Alexandra: It has influenced me tremendously. When I was younger, my very first year, it was just really fun. It got me excited about the mission of Sphinx. Later on, the more I competed, I really got to be friends with some amazing musicians like Pamela Frank – she's been a judge for the three out of four years that I've competed. I've gotten to know her, and she's seen my progress and my development. Little things like that have helped me grow as a musician, and so has the feedback and other training that you get at the competition.
This year, I loved all the panel discussions and the lectures that they had. I really loved listening to Pamela Frank, first of all, because I had had a masterclass with her before, and hearing her speak at this session made me connect with her teaching even more.
(The panel discussion) made me realize a lot of things about myself, as a musician, what my values are as a musician. Sphinx just always brings it home for me. I love going back, and hopefully I'll be able to go back again to keep learning.
Laurie: What are your values as a musician, what do you mean by that?
Alexandra: Since I'm young, I guess I'm still trying to find what I want in my music, and why I'm playing music. I used to think, I want to be really good on the violin because I know I can play really well, but now I'm starting to realize, I'm so lucky to be able to play this music, it's so amazing. And that's really what I've been bringing to the stage more and what I've been trying to make an important aspect about my playing, to bring the music to the audience and show them this amazing thing that we can do. I don't really have defined "values" as a musician, but as I grow, maybe I will.
Laurie: Or maybe it's just important to have them, I don't know how many other competitions make you ask those kinds of questions!
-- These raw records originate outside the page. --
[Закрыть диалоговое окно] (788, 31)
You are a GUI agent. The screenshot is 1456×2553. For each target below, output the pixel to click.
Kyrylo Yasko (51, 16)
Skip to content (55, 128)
Alexandra: Exactly! And that's what I love about Sphinx, first of all, they're about promoting diversity and excellence in music. Sphinx has made that important to me - I'm so proud to be a minority musician. And Sphinx does make you look at what your values are as a musician and helps you define who you are.
Laurie: Tell me about other competitions you've participated in.
Alexandra: I haven't done a lot of international competitions. This past two weeks have been my competition weeks, I had three competitions, including Sphinx. I had one right before the Sphinx, the Blount-Slawson Competition in Alabama. That's actually a great competition in Alabama, they have great prizes for the winners and the level gets higher and higher every year. This year it was amazing, to see the level. I actually won third, so I'm really happy. I was playing Prokofiev. That was right before Sphinx. Then I had a local competition in Chicago, and I won that, so I'll be playing the whole Prokofiev Concerto No. 2 with the Ars Viva Symphony Orchestra here in Chicago. It's actually comprised of a lot of Chicago Symphony members, so that will be really exciting.
Laurie: How does a young person find all these competitions, how does one get on that circuit?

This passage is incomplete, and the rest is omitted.